Friday, 17 May 2013

Dreamer (2005)

Dreamer is a standard live-action Disney movie that just happens not to actually come from Disney. There isn't one unpredictable moment in it, the music from John Debney keeps reminding viewers that it's all meaningful and life-affirming, and many scenes are shot with an added, warming glow suffusing each frame. Despite these marks against it, I ended up enjoying Dreamer, thanks mainly to a great cast giving decent performances. Sometimes familiarity doesn't breed contempt, sometimes it's just comfortable. Dreamer is just that, a comfort movie. I may not rush to revisit it, but I admit that I enjoyed it while it was on.

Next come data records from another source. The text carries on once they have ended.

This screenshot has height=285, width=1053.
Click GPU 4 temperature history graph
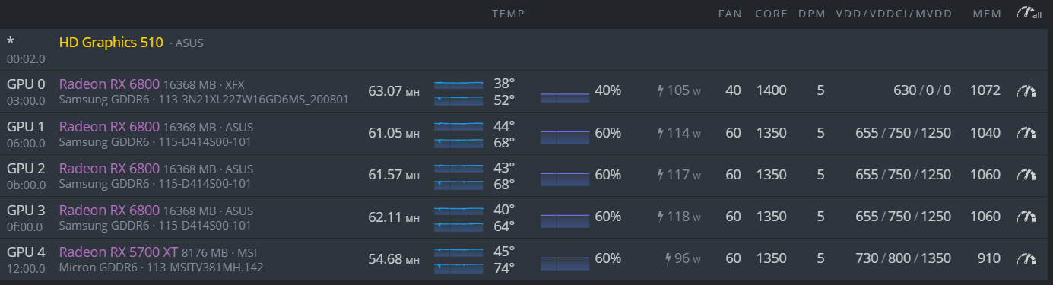click(458, 258)
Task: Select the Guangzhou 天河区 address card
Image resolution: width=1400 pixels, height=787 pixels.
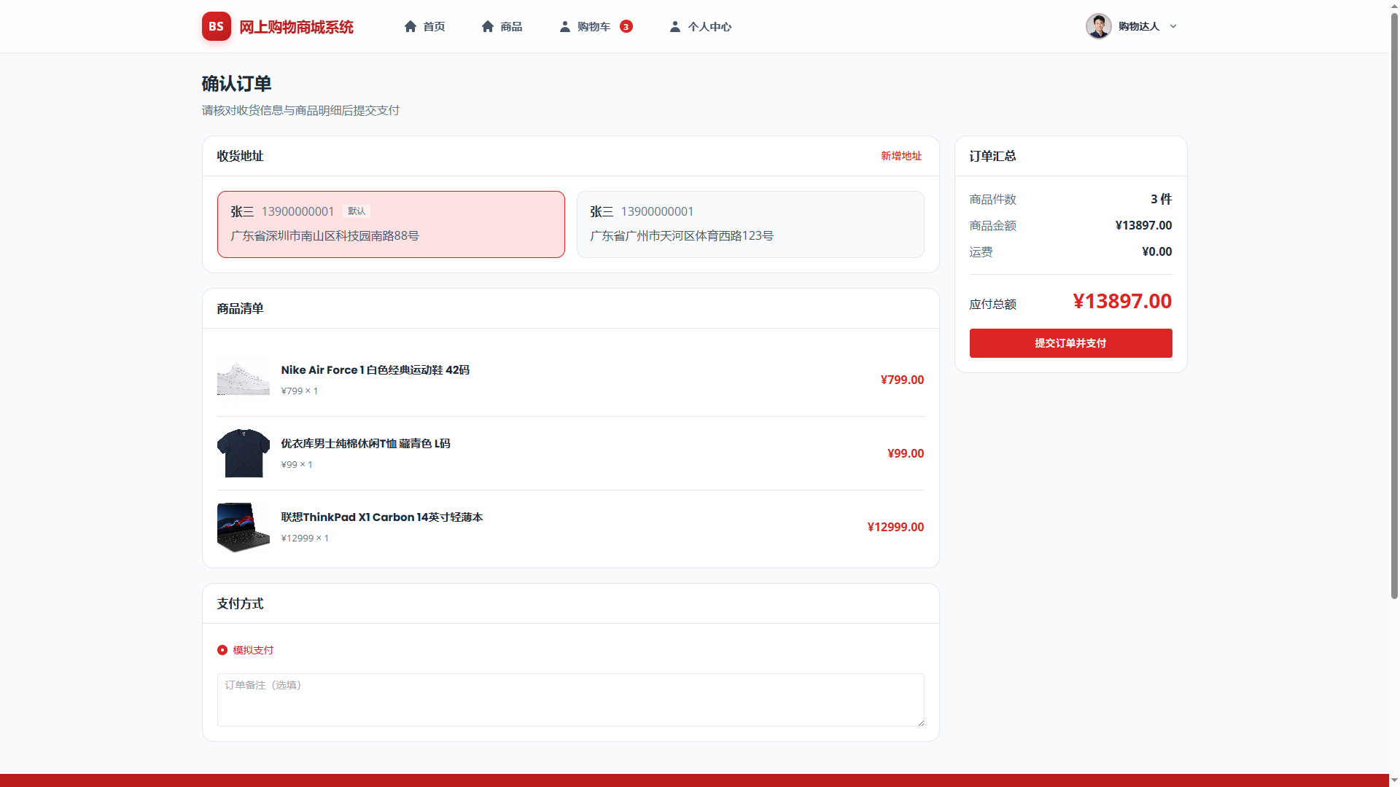Action: pos(750,224)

Inspired by a true story, Dreamer is all about a horse named Sonador that falls during a big race and sustains what should be a career-ending injury. Horse trainer Ben Crane (Kurt Russell) is angry at the employer (David Morse) who ignored his advice not to race the horse. With his daughter, Cale (Dakota Fanning), by his side, he ends up leaving the stables with the horse, a reduced cash amount for his work and no job. He also has his assistants, Balon (Luis Guzman) and ex-jockey Manolin (Freddy Rodriguez), and a plan to help Sondaor get well enough so that she can at least be used for breeding, even if she will never race again. But Sonador has a strong spirit, as does young Cale, and looks like she may want to race. That will take hard work and money. The hard work isn't a problem, but the money just might not be available.

Written and directed by John Gatins, Dreamer doesn't really have any major flaws apart from the sentimentality and predictability of it all. It's a nice film, probably too nice for many people to be able to stomach.

The big plus point for the film is the cast. Russell puts in another great performance as a decent everyman, Fanning does her usual good work in another film made during the peak of her "wide-eyed years" and the ever-dependable David Morse is as dependable as ever, despite being saddled with (no pun intended) the role of main villain. Guzman and Rodriguez are both a lot of fun, Elizabeth Shue is fine as Ben's wife/Cale's mother and Kris Kristofferson hangs about to be Ben's grumpy father, who may or may not help out and reforge a bond with his son. And then there's Oded Fehr, appearing about 70 minutes into the movie and getting a few minutes of screentime as a character who may as well have been named "plot device #3".

Cynical people should look for hundreds of films that they will prefer to watch before this one, but anyone who can handle the sugar content should find this moderately enjoyable. It's certainly a decent enough family movie so maybe keep it on standby for any time you may have a 7-12 year old in your home.